» Aufgaben:
- A) Wer braucht laut dem Forenauszug zum Schnupperangeln einen Sachkundenachweis nach TierSchG §4 Pkt. 1a?
- B) Gib den Abschnitt aus dem Forenauszug zum Schnupperangeln wörtlich wieder, beginnend bei „Du solltest dich“ und endend bei „auch kurz demonstrieren.“.

» Lesetext:
►
Du solltest dich besser informieren. Gemäß TierSchG §4 Pkt. 1a ist ein Sachkundenachweis nur Personen erforderlich, die berufs- oder gewerbsmäßig regelmäßig Wirbeltiere töten.

Für alle Anderen genügen "Kenntnisse und Fähigkeiten" (siehe §4, Pkt. 1) - das kann wie in Brandenburg mittels eines Faltblatts vermittelt werden. Der Betreuer kann das richtige Töten auch kurz demonstrieren.

Viele Grüße,
Torsten


----------



## Thomas9904 (21. August 2016)

*AW: Klärung bei der bayerischen Regierung: Schnupperangeln tierschutzwidrig?*

Danke Torsten, stimmt genau so.


----------



## Taxidermist (21. August 2016)

*AW: Klärung bei der bayerischen Regierung: Schnupperangeln tierschutzwidrig?*

Mit genau der von Laichzeit geschilderten Argumentation wurde von einem Kursleiter hier in BW den "Schülern" das Abschlagen von Forellen verweigert, nur ausnnehmen durften die Kandidaten die Fische dann selbst.
Eigentlich absurd, wenn schon die Chance besteht mal zu üben und dies unter Aufsicht!
Dies zeigt mal wieder wie kaputt und verlogen diese Gesetzgebung ist und vor allem an der Praxis vorbei geht!

Jürgen


----------



## Laichzeit (21. August 2016)

*AW: Klärung bei der bayerischen Regierung: Schnupperangeln tierschutzwidrig?*



Taxidermist schrieb:


> Mit genau der von Laichzeit geschilderten Argumentation wurde von einem Kursleiter hier in BW den "Schülern" das Abschlagen von Forellen verweigert, nur ausnnehmen durften die Kandidaten die Fische dann selbst!
> Eigentlich absurd, wenn schon die Chance besteht mal zu üben und dies unter Aufsicht!
> Dies zeigt mal wieder wie kaputt und verlogen diese Gesetzgebung ist und vor allem an der Praxis vorbei geht!
> 
> Jürgen



Meine Prüfung ist erst 5 Jahre her, auch BW, uns wurde erzählt, dass das Töten im Vorbereitungslehrgang illegal oder höchstens eine rechtliche Grauzone ist. 
Die Begründung ist tatsächlich falsch, ein schriftlicher Sachkundenachweis (in Form des Angelscheins) ist nicht erforderlich.
Aber der vernünftige Grund nach § 17 TierSchG für das Töten von Fischen als Lehrzweck durch alle Teilnehmer ist fragwürdig und eher die rechtliche Stolperfalle.


----------



## Taxidermist (21. August 2016)
◄
» Datensatz:
►
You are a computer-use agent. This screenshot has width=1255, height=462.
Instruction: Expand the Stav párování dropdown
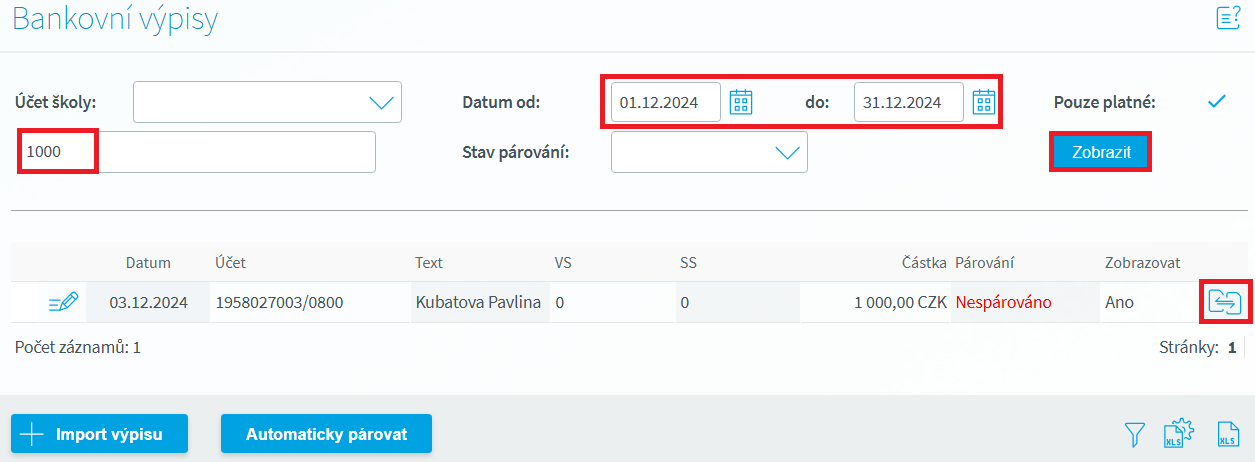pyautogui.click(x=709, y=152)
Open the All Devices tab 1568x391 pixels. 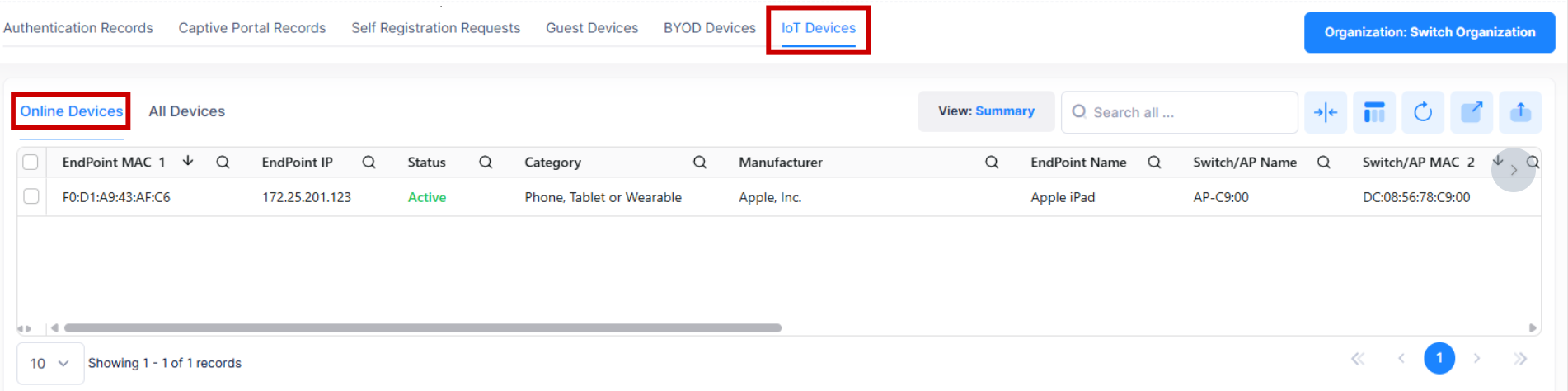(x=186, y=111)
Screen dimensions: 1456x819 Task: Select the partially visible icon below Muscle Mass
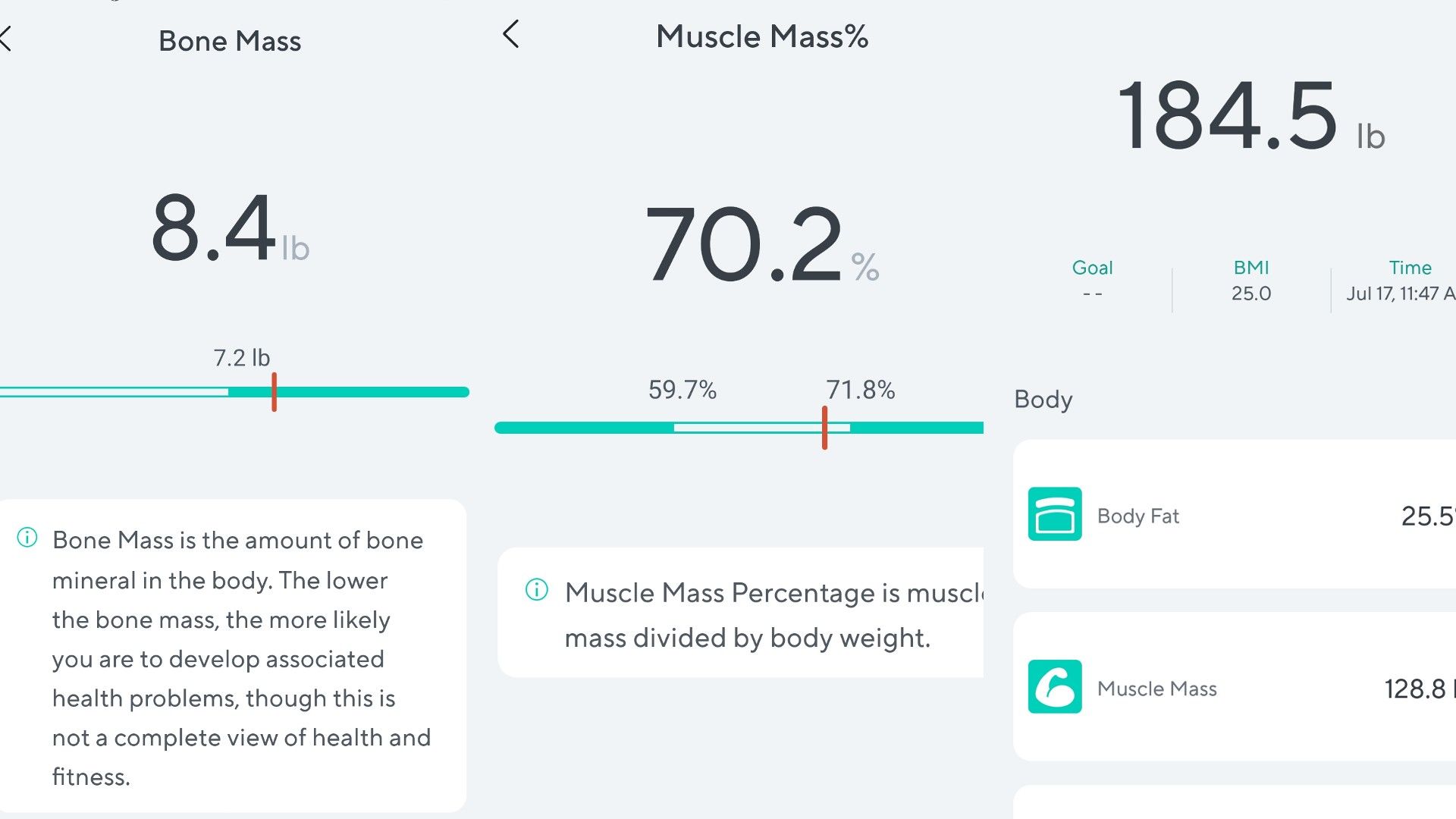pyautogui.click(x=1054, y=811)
◄
►
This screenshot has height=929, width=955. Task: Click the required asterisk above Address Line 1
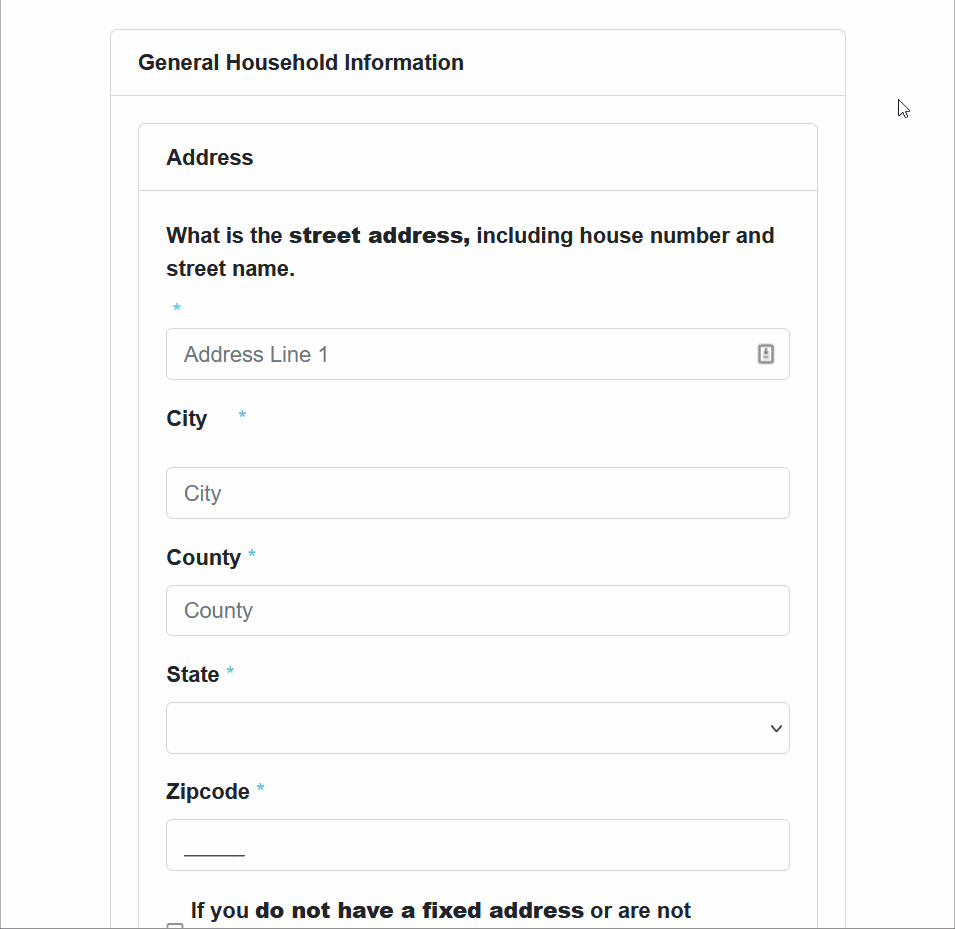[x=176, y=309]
◄
» Lösungen:
- A) Nur Personen, die berufs- oder gewerbsmäßig regelmäßig Wirbeltiere töten.

- B)
Du solltest dich besser informieren. Gemäß TierSchG §4 Pkt. 1a ist ein Sachkundenachweis nur Personen erforderlich, die berufs- oder gewerbsmäßig regelmäßig Wirbeltiere töten.

Für alle Anderen genügen "Kenntnisse und Fähigkeiten" (siehe §4, Pkt. 1) - das kann wie in Brandenburg mittels eines Faltblatts vermittelt werden. Der Betreuer kann das richtige Töten auch kurz demonstrieren.